The 45-year-old is set to take France into his second Championship after filling the vacuum left by Marc Lievremont’s departure after the 2011 World Cup. Saint-André’s nickname here in France is Le Goret (The Piglet) from his days as a brilliant try-scoring winger for France. He has 69 test caps and captained his country on 34 occasions.
With Martin Johnson gone, he is the most decorated player now coaching a top tier nation. Despite easily having the best CV for the job given his vast coaching experience with Gloucester, Sale Sharks, Bourgoin and Toulon, he hasn’t been universally accepted by the French rugby public as the man to steer Les Bleus towards the next World Cup cycle.
That’s largely down to the perception that he has been anglicised by having spent 11 years playing and coaching in the UK. Saint-André is very pragmatic in his approach and insists his teams spend the first half of any week working on the set piece to ensure you win the ball. Then you must install a detailed defensive system to make sure you don’t concede points. Only at the end of the week you start to put a little attacking plan together.
My old team mate at Leinster, Felipe Contepomi, a free spirit when it comes to playing, didn’t have a very stable relationship with Saint-André at Toulon. This is because he disagreed with, and ignored, the coach’s instructions that when they got into the opposition 22, the first option was the drop goal. Neither man was willing to back down, and Felipe ended up being sent on loan to Stade Francais. Expect Saint-Andre’s France to grind teams down before throwing off the shackles.
When he was awarded the French job, Saint-André brought in two former playing colleagues as assistants, Patrice Lagisquet and Yannick Bru. Lagisquet was also a brilliant winger but the sides he coached at Biarritz played a very pragmatic brand of rugby. Yannick Bru, the former Toulouse hooker, may have played in a Guy Noves-coached outfit that entertained the crowd with a brilliant offloading game, but his expertise and focus is on the set piece and a strong mauling game.
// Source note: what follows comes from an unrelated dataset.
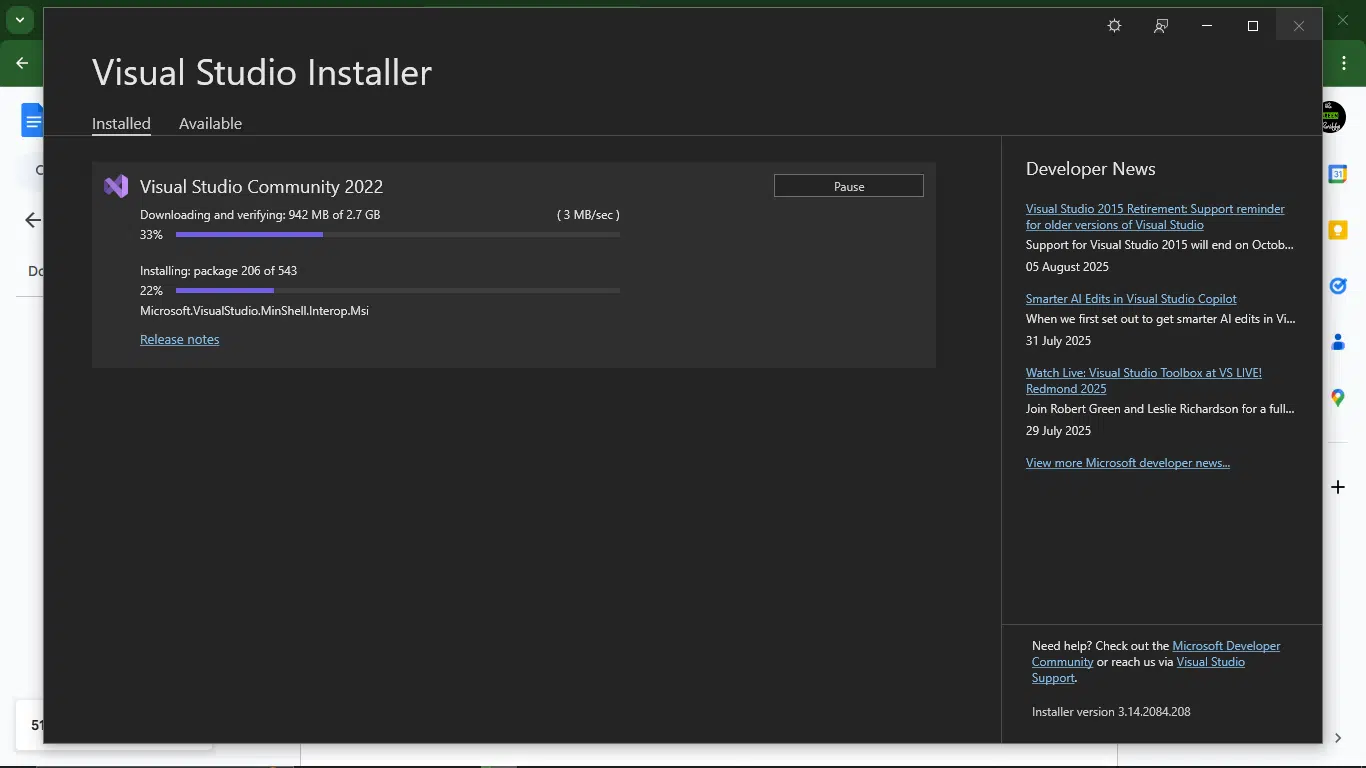This screenshot has height=768, width=1366.
Task: Open Google Calendar in the side panel
Action: (x=1338, y=174)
Saint-André is more of a manager or director of rugby than a coach and while he gives nothing away to the media, his ability to communicate and build relationships with his players is widely lauded here. After the chaos and player unrest under Marc Lievremont, that is hugely important. There hasn’t been any whisper of discontent with this group, virtually unheard of in France rugby circles, which is usually full of leaks from agents and players alike.
LAST year’s Six Nations didn’t go to plan for Saint-André and after losing to Wales and England, and drawing with Ireland they finished a poor fourth. Saint-André dealt with this by saying it was his chance to find out about his players and he used the Argentina tour in June to put his stamp on the group.
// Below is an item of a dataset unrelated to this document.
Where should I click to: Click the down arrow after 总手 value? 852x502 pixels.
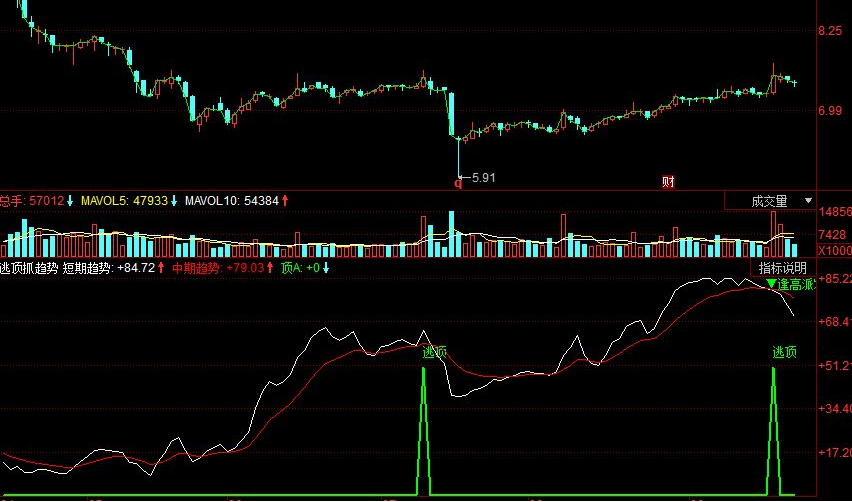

He has addressed one of the big problems for France in recent times and selected Freddie Michalak at out-half as the man he will build his team around. Unflatteringly described as ‘Flaky Freddie’, Michalak has come back from a stint playing in Super Rugby with the Sharks in Natal a much better player and, though normally playing nine for Toulon where he partners Jonny Wilkinson, he led France to three wins from three in the November Series when his goal-kicking was superb.
Saint-André believes the problem French rugby over the years has been the frequency with which they drop the out-half as soon as results turn. He has vowed not to fall in that trap.
Saint-André has spent most of his time in the job trying to make the changes that will increase his chance of winning the World Cup next time round. While his Six Nations rivals were resting up last weekend on the back of a week’s training together in national camps, the French were playing Top 14 action on Friday night. The season in France is incredibly long and the final runs into early June with the season starting mid-August. There is no such thing as a 10-week pre-season in France; the players often play friendlies after two weeks training, limiting their strength and conditioning development.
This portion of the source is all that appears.